Award winning manufacturer of IT-based building automation.
& Angela Lewis
January Issue - BAS Column
One of the challenges
we have with commercial buildings is the fine
line between providing a safe and healthy indoor environment and
maximizing energy efficiency. This challenge is exasperated when it
comes to the topic of the “V” in HVAC or ventilation. Ventilation
air (or minimum outside air) is essential for balancing building
pressurization and for removing, or diluting, the impact of indoor
pollutants including various chemicals such as VOC’s as well as
CO2. Of course during part of the year, we can also use
ventilation air for free cooling or economizer. Bringing in too
little outdoor air can result in building pressure issues and can
jeopardize the health of the building occupants. On the other
hand bringing in too much ventilation air can have a significant impact
on the amount of energy required to heat, or cool and dry the makeup
Ideally we want to bring in just enough outdoor air to keep the building at a net positive pressure and to maintain healthy indoor environmental quality. Of course this is not as easy as it sounds since the distribution of contaminants is not uniform. Fortunately there has been extensive research and discussion conducted by industry over the last several decades, much of which is reflected in ASHRAE Standard 62 and eventually adopted into state and local mechanical codes. While you should consult your local code for more details, the general trend for ventilation management is as follows:
The codes and standards for ventilation design have changed significantly over the last 20 years. We often find existing buildings that may still be operating as originally designed (back when indoor smoking was common) or those that over the years have gone too far in reducing ventilation levels. For any new or existing building, the first step in evaluating ventilation is to look closely at the building pressurization, occupancy, code when constructed, and the current code requirements. Often we find that just re-balancing to the current code can have a significant impact on energy efficiency.

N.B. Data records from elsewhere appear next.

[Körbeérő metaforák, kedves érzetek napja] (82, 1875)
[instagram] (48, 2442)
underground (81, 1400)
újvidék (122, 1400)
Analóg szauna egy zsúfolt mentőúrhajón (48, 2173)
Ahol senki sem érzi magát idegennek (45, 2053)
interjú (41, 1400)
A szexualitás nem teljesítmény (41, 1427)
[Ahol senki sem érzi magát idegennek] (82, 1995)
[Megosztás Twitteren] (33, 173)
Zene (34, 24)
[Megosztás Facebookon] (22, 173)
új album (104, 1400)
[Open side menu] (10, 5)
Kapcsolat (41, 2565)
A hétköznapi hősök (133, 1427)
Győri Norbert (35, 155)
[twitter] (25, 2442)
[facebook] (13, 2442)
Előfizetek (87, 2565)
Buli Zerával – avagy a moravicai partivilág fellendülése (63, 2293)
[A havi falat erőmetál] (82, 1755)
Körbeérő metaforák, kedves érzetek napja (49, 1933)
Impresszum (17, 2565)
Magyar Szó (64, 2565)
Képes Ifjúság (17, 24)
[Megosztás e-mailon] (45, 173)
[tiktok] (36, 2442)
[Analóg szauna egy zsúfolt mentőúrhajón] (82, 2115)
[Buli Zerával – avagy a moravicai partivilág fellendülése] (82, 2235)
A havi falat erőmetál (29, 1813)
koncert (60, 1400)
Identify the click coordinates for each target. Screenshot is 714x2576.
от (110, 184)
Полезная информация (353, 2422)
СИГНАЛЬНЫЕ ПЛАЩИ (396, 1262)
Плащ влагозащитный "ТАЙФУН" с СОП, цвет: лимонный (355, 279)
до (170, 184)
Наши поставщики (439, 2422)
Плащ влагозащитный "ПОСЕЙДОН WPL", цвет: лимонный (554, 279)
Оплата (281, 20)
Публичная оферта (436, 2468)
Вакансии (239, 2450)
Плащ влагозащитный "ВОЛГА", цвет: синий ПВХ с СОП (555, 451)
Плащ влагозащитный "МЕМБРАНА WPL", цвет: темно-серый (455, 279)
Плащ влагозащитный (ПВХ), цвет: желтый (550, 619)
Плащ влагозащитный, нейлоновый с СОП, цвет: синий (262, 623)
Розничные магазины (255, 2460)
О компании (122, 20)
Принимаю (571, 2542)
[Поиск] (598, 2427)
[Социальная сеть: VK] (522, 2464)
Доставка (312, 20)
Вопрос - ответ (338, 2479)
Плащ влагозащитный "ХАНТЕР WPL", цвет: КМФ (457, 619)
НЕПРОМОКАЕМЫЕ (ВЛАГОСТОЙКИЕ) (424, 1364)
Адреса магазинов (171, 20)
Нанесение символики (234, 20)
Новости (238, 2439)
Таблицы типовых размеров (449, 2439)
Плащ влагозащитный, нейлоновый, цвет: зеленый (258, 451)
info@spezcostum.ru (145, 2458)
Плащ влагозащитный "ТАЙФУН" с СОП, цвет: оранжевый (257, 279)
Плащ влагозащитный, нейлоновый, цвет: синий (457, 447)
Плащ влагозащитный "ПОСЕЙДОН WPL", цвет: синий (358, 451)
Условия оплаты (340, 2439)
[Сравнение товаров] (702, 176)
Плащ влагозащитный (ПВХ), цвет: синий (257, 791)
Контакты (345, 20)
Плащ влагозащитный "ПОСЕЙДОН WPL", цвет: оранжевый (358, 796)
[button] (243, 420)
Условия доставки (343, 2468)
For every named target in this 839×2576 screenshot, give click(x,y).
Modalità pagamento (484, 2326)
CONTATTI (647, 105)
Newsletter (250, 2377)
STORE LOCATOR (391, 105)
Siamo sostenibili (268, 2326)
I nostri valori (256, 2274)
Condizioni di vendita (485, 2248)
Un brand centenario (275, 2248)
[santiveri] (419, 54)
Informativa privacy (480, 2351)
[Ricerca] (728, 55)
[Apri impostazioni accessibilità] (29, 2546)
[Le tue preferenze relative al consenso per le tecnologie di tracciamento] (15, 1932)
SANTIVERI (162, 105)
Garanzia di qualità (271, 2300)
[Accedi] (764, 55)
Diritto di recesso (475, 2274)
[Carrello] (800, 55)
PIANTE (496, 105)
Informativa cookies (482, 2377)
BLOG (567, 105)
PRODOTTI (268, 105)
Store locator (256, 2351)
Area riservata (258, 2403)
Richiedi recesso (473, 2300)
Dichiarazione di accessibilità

Demand Controlled Ventilation:
Many state codes now allow for the use of demand controlled ventilation or DCV. The concept of DCV is to measure and control the amount of ventilation air based on indicators of occupancy. ASHRAE Standard 62 has a series of tables that outline the required levels of building area and occupant ventilation for various building types. The area rates are intended to deal with the impact of chemicals and odors and must be provided at all times when the building is occupied. The people portion of ventilation can be varied based on occupancy using counts or an indicator such as CO2. In order to properly apply DCV you need a method of measuring and controlling ventilation air as well as a way of measuring occupancy. The use of DCV is a natural for buildings, or areas of buildings, that have highly variable occupancy. For example a church or an auditorium is a perfect application. Properly applying DCV in facilities with VAV systems is more complicated to do properly.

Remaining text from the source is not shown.